Content » Vol 49, Issue 6

Original report

Low to moderate relationships between gait and postural responses in Parkinson disease

Ellen N. Sutter, Katie J. Seidler, Ryan P. Duncan, Gammon M. Earhart, Marie E. McNeely
Program in Physical Therapy, Washington University School of Medicine, St. Louis, USA
DOI: 10.2340/16501977-2238


Objective: To evaluate the relationship between spatiotemporal parameters of forward and backward gait and quality of compensatory stepping responses in forward and backward directions in people with Parkinson’s disease with and without freezing of gait.
Design: Cross-sectional analysis.
Subjects: A total of 111 individuals with mild to moderate Parkinson’s disease.
Methods: Forward and backward gait velocity and step length were evaluated using a GAITRite walkway. Forward and backward postural responses were evaluated using items from the Mini Balance Evaluation Systems Test and the Movement Disorders Society Unified Parkinson Disease Rating Scale motor subsection. Relationships between gait and postural responses were examined for the full sample and for sub-groups with and without freezing of gait.
Results: There were significant (p < 0. 05) low to moderate correlations between postural responses and gait overall. Correlations were similar in the freezer and non-freezer sub-groups. Freezers performed worse than non-freezers on all gait parameters and backward postural response items (p < 0. 05).
Conclusion: Low to moderate relationships between gait and postural responses indicate the complexity of postural control and the potential involvement of different neural circuitry across these tasks. Better understanding of the relationships between gait and postural deficits in Parkinson’s disease may inform the future development of targeted interventions to address these impairments.

Lay Abstract

People with Parkinson disease often have impairments in how they move during walking and when responding to a loss of balance.
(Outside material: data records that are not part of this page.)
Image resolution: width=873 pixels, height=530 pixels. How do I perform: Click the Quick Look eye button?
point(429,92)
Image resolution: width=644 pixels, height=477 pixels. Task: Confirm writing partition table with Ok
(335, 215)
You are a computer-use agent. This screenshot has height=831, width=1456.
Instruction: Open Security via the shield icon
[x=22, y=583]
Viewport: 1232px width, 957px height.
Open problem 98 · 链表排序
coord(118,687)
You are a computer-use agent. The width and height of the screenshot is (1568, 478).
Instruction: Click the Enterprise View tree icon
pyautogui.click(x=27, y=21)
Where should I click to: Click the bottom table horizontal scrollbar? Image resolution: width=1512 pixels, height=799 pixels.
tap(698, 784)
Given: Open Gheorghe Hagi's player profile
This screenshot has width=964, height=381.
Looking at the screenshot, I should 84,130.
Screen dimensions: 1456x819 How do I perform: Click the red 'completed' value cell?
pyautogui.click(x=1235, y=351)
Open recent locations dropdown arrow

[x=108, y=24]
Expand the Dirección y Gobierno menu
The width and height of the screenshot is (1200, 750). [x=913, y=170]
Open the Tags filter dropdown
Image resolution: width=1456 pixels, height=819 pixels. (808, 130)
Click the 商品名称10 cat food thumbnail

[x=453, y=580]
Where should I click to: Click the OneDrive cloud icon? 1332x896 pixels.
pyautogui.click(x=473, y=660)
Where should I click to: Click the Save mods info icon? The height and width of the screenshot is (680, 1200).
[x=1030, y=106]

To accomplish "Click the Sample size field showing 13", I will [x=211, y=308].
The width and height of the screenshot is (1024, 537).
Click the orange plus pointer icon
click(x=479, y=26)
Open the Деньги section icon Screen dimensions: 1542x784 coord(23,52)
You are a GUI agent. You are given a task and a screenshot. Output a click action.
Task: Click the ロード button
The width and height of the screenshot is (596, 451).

Problems with walking and balance are often worse in people with Parkinson disease who experience freezing of gait, where they are unable to move their feet to take a step. We examined movement characteristics during responses to balance disruptions and also during walking in people with Parkinson disease who do and do not experience freezing of gait. Participants walked on an instrumented mat that measured walking speed and step length. Then, participants’ balance was tested using different clinical tests. We found that the relationships between the walking and the balance response measures were not very strong, and the relationships were similar in participants with and without freezing of gait. This suggests that walking and balance may be controlled by different brain mechanisms and may need to be assessed and treated separately in the clinical setting.